As I walked down the long cement-block corridor, I thought of Jesus, and how on this day, he too had spent the night in prison. What was that night like for him? Had he been allowed to have visitors? How could I even be thinking this? Was I comparing Jesus’ arrest to Conor’s?
But I couldn’t help myself. I thought about how the men, his disciples, had run and hidden. Would the women, perhaps invisible in their social status, have been able to attend to him?
In 2017, my husband and I made a pilgrimage to the Holy Land. We were at Caiaphas’s house, in the very place where Jesus spent the night after his arrest. It was no more than a pit carved out of the stone hillside. I sat on the cold floor and wept, realizing that no one could have come to see him that night.
No one was there to console him. He faced those dark hours utterly alone.
St. Paul tells us that we have a high priest in Jesus who has “been tested in every way.” A Savior who chose to experience a death few of us could imagine. Jesus chose to die under a death penalty, hanging on a cross between two other condemned men, his suffering exposed to all.
Yet, even in that moment of intense suffering, he could pray for those who caused his suffering: “Father, forgive them, for they know not what they do.” (Luke 23:34)
By his example, Jesus calls us to forgive, even in those times when we think forgiveness is impossible. For our family, forgiveness meant pursuing restorative justice in our daughter’s case, so that Conor could serve a meaningful sentence, not merely a punitive one. Ultimately, our conditions of probation, including anger management classes and speaking about teen dating violence, were incorporated into his sentence.
By extending mercy to him, Conor was able to experience God’s love and commit his life to repairing, to the extent possible, the harm he caused. He has already begun to meet those conditions by completing anger management classes and creating public service announcements on teen dating violence. He ministers to other inmates, bringing them the hope that the promise of forgiveness provides.

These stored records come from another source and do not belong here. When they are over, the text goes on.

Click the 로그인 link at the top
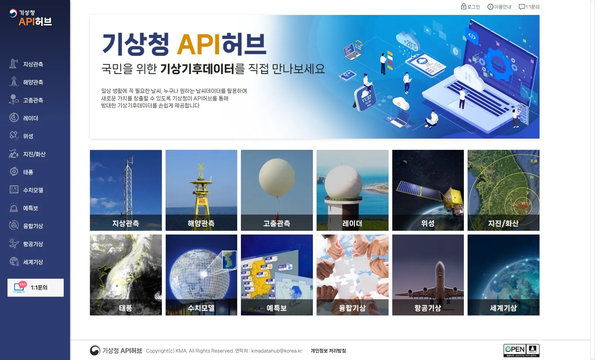coord(471,7)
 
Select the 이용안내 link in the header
coord(499,7)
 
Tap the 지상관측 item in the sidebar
coord(33,64)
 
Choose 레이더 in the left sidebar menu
coord(30,118)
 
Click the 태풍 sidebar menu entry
coord(28,172)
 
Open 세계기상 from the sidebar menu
coord(33,262)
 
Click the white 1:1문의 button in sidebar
coord(36,288)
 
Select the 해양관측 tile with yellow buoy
coord(201,190)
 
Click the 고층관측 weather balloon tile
coord(277,190)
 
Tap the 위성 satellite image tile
coord(428,190)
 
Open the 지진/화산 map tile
coord(504,190)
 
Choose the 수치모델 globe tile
coord(201,275)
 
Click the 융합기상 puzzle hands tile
coord(353,275)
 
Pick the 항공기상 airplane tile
coord(428,275)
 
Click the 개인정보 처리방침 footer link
coord(328,351)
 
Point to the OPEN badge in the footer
coord(521,350)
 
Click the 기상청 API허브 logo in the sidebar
coord(31,18)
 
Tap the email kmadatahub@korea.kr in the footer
coord(277,351)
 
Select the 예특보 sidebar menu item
coord(30,208)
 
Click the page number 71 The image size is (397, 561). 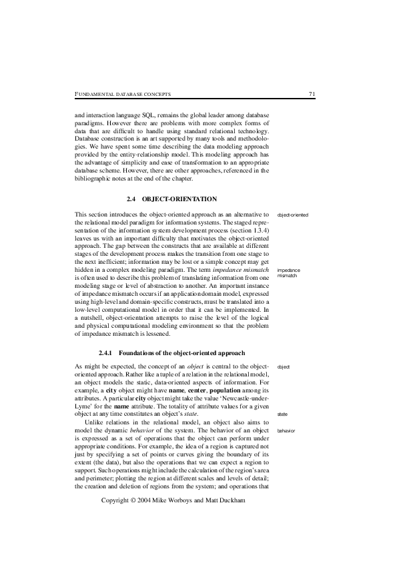312,94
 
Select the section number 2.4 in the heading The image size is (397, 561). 131,199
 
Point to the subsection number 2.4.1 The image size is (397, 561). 107,352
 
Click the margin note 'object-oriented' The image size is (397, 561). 292,215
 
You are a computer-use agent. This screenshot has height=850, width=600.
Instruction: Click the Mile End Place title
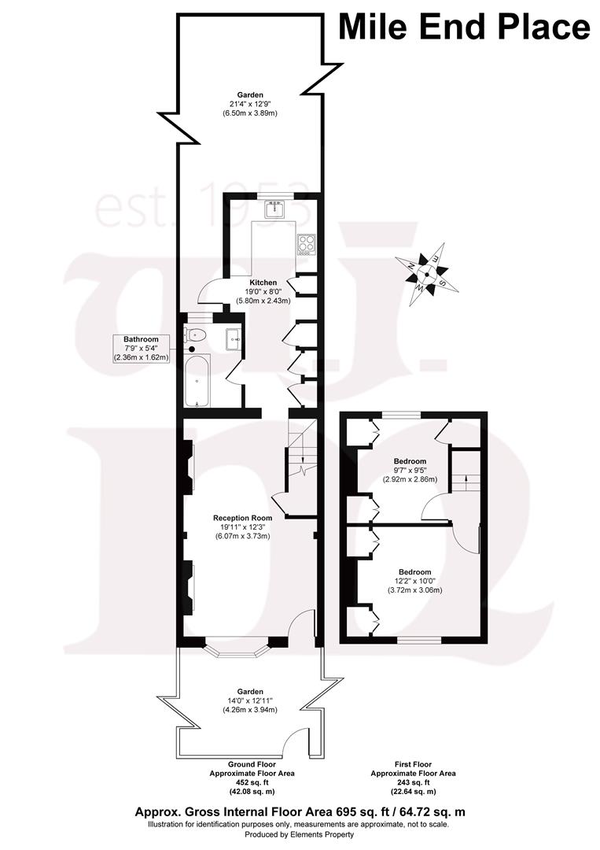(464, 27)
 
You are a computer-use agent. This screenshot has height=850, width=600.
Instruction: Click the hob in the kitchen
(306, 244)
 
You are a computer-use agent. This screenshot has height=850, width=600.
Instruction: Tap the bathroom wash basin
(234, 339)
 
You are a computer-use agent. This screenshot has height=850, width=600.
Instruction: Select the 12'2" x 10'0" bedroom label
(414, 581)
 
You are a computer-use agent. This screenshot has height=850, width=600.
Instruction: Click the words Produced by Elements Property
(300, 834)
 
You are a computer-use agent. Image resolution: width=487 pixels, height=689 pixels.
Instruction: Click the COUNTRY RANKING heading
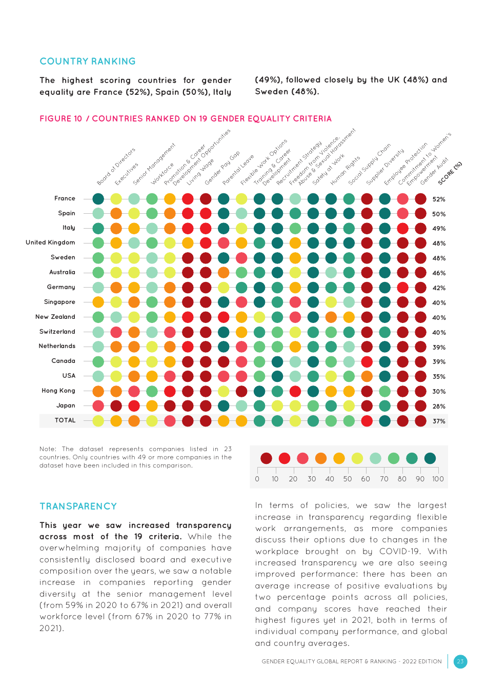(88, 62)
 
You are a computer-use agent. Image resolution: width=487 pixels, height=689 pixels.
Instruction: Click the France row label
(65, 198)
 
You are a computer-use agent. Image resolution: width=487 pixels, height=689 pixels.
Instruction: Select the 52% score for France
(439, 199)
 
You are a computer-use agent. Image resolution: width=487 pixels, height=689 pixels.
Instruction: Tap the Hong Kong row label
(58, 391)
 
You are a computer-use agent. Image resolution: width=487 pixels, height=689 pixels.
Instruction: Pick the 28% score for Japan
(439, 407)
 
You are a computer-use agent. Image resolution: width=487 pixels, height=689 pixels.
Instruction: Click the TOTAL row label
(65, 420)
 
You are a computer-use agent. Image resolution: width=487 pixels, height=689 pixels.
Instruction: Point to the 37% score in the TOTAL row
(439, 421)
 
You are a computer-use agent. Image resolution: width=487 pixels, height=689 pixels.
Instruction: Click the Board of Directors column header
(116, 167)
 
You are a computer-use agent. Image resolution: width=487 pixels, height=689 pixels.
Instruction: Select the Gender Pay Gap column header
(222, 169)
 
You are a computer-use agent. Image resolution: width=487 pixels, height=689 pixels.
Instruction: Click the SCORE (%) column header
(450, 173)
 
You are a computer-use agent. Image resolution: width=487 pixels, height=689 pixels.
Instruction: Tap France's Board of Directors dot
(98, 199)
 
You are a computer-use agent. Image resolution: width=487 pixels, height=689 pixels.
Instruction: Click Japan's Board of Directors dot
(98, 406)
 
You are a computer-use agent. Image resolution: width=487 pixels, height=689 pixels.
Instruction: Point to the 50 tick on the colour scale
(348, 479)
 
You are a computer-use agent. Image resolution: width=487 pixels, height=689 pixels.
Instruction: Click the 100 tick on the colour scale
(438, 479)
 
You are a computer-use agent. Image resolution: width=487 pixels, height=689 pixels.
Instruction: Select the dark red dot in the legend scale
(266, 458)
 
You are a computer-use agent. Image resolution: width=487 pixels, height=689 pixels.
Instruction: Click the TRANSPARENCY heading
(78, 506)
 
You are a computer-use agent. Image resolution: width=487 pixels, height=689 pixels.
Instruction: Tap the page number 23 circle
(460, 661)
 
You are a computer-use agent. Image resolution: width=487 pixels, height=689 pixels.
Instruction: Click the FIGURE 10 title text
(186, 119)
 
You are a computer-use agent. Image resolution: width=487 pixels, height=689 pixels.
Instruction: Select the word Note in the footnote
(48, 449)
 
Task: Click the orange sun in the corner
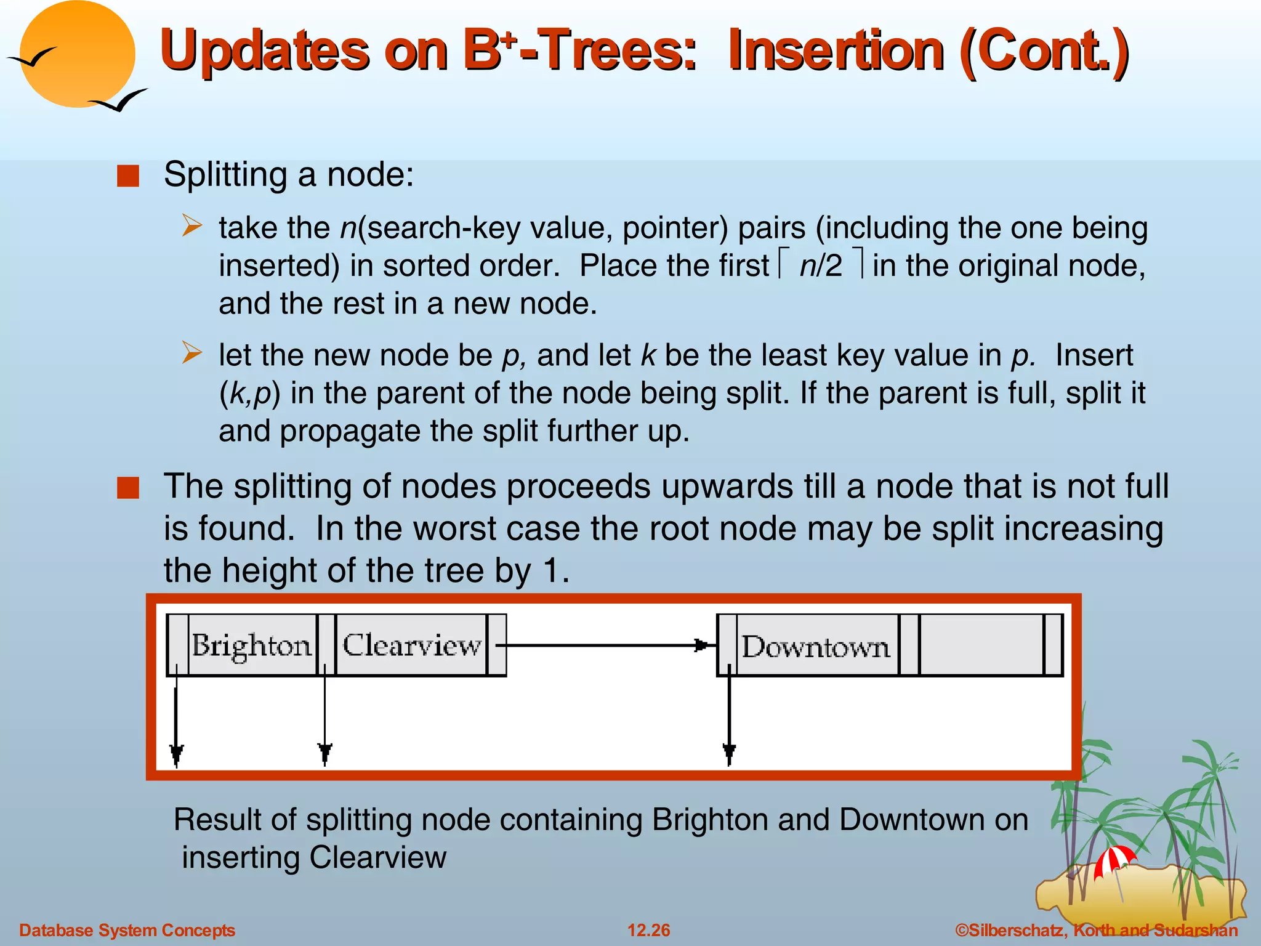coord(77,54)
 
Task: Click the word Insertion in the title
coord(836,51)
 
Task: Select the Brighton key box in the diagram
coord(252,645)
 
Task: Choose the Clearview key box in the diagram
coord(411,645)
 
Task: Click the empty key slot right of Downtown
coord(981,645)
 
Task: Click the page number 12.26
coord(648,930)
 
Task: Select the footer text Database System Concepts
coord(127,930)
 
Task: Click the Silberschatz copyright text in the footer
coord(1096,930)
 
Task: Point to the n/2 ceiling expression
coord(820,266)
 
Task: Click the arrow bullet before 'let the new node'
coord(191,354)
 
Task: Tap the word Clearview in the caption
coord(377,857)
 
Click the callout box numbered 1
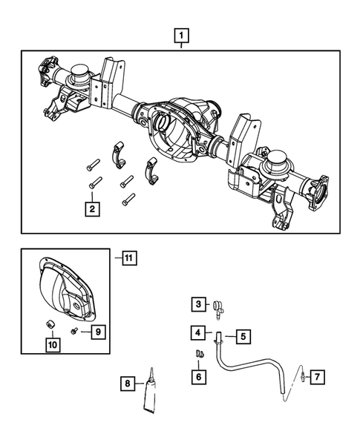(x=181, y=34)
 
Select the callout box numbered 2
(x=91, y=209)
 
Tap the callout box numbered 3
(x=197, y=304)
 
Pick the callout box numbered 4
(x=197, y=333)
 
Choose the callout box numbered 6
(x=197, y=377)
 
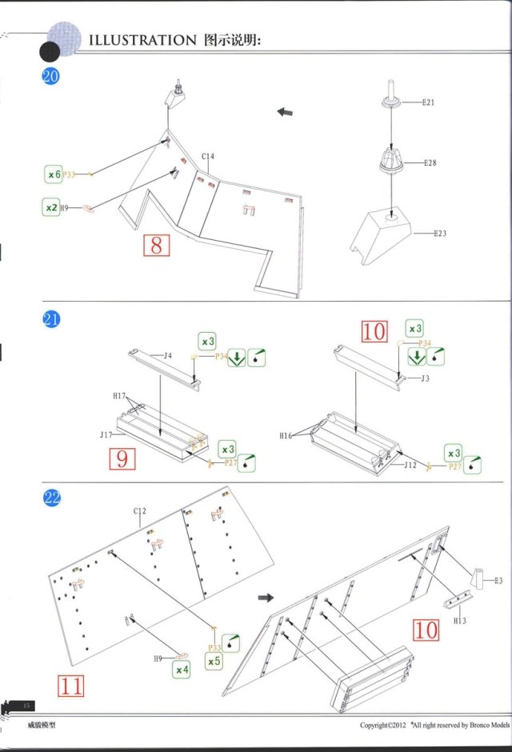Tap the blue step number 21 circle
(51, 320)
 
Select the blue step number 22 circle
(51, 498)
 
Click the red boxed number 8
(155, 245)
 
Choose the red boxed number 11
(70, 685)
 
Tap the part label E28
(430, 162)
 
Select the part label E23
(440, 234)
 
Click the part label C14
(208, 157)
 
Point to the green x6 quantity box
(54, 174)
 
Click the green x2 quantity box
(50, 207)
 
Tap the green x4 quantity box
(182, 669)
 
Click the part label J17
(106, 436)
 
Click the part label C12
(140, 511)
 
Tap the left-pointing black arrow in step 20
(285, 112)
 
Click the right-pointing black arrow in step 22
(266, 598)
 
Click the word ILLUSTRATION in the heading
(142, 39)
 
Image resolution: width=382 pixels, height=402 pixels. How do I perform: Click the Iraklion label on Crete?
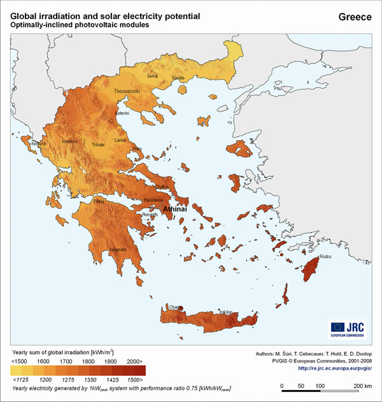225,312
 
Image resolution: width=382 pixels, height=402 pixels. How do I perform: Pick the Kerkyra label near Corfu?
39,144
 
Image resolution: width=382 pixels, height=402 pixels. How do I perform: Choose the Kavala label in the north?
178,78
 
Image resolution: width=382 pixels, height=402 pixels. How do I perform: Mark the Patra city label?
99,201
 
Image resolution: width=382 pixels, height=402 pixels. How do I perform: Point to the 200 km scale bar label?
362,386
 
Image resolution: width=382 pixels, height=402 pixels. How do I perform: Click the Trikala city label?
98,145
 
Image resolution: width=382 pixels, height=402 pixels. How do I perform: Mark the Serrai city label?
152,76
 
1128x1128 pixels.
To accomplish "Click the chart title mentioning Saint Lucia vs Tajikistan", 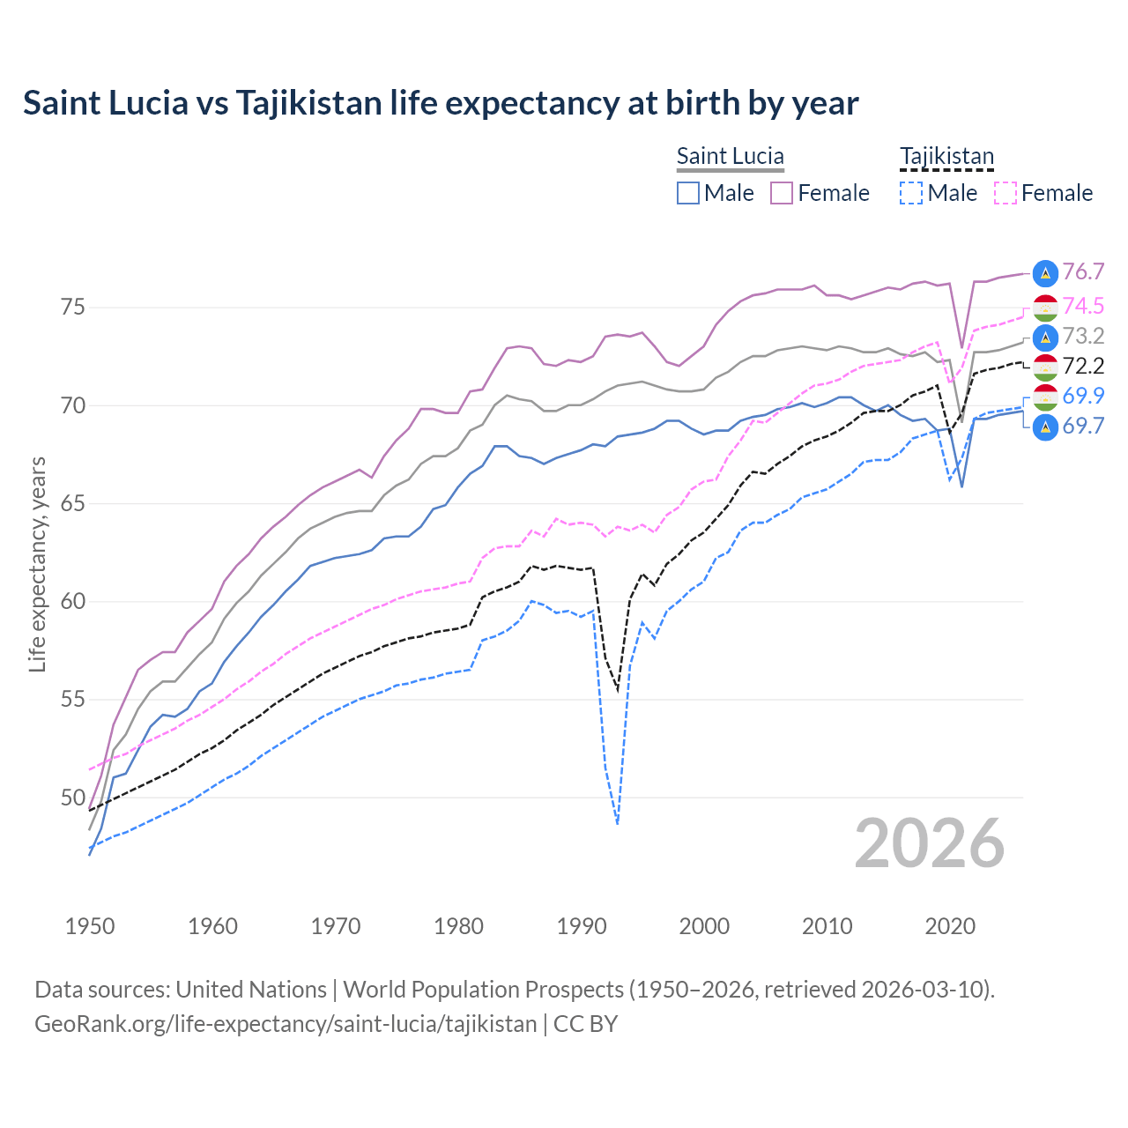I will pos(441,103).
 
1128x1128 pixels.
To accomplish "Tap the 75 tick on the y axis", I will pos(72,308).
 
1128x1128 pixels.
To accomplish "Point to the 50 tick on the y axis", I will pos(72,798).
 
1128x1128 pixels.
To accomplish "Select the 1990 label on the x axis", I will pos(582,926).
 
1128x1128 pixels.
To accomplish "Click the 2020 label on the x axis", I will pos(950,926).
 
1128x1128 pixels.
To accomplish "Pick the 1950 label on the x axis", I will pos(90,926).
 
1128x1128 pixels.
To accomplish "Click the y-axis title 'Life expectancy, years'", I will pos(37,564).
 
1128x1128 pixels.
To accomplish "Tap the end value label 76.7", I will pos(1083,272).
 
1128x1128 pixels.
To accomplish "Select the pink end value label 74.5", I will pos(1083,306).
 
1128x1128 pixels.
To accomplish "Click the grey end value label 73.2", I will pos(1083,336).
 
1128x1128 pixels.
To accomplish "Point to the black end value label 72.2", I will pos(1083,366).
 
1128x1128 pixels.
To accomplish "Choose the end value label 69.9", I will pos(1083,396).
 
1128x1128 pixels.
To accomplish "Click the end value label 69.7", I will pos(1083,426).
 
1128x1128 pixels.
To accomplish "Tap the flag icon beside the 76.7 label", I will pos(1045,273).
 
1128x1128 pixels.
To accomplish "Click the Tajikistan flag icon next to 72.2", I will pos(1045,367).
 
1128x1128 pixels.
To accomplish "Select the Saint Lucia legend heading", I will pos(730,157).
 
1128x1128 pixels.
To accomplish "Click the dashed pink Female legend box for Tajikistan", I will pos(1006,193).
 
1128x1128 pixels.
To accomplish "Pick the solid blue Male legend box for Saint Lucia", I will pos(688,193).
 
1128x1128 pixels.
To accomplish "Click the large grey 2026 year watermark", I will pos(930,843).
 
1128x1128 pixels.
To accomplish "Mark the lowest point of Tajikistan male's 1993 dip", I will pos(618,824).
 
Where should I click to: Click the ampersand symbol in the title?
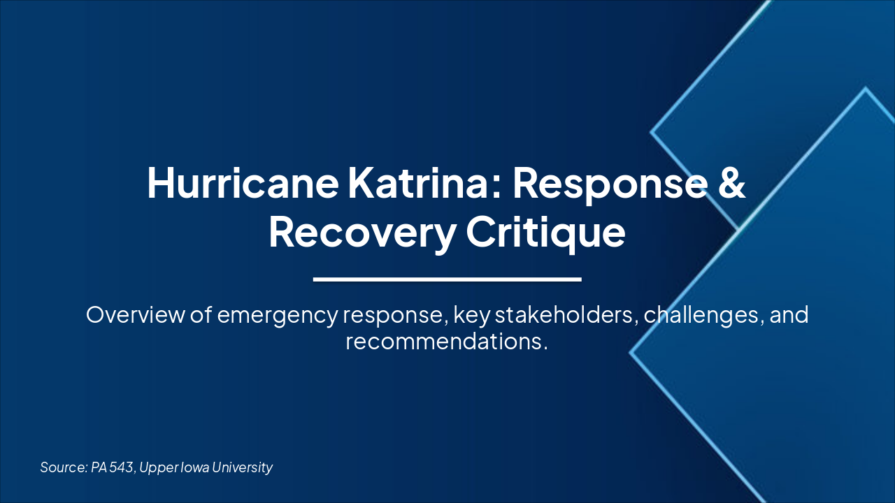point(731,183)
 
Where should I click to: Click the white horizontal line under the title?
point(448,279)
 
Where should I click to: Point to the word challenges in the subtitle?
point(703,315)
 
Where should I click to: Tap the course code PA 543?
point(112,467)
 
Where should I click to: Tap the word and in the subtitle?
point(789,315)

“So let us confidently approach the throne of grace to receive mercy and to find grace for timely help.” Even on this darkest day, Good Friday, St. Paul reminds us that we are not alone. Jesus will always be there for us to provide the grace needed to do what may seem impossible and in doing so, spread his message of love and mercy to the world.
Kate Grosmaire is the author of Forgiving My Daughter’s Killer – A True Story of Loss, Faith, and Unexpected Grace. She and her husband, Deacon Andy Grosmaire, founded the Ann Grosmaire Be the Change Fund to promote education on forgiveness and restorative justice practices.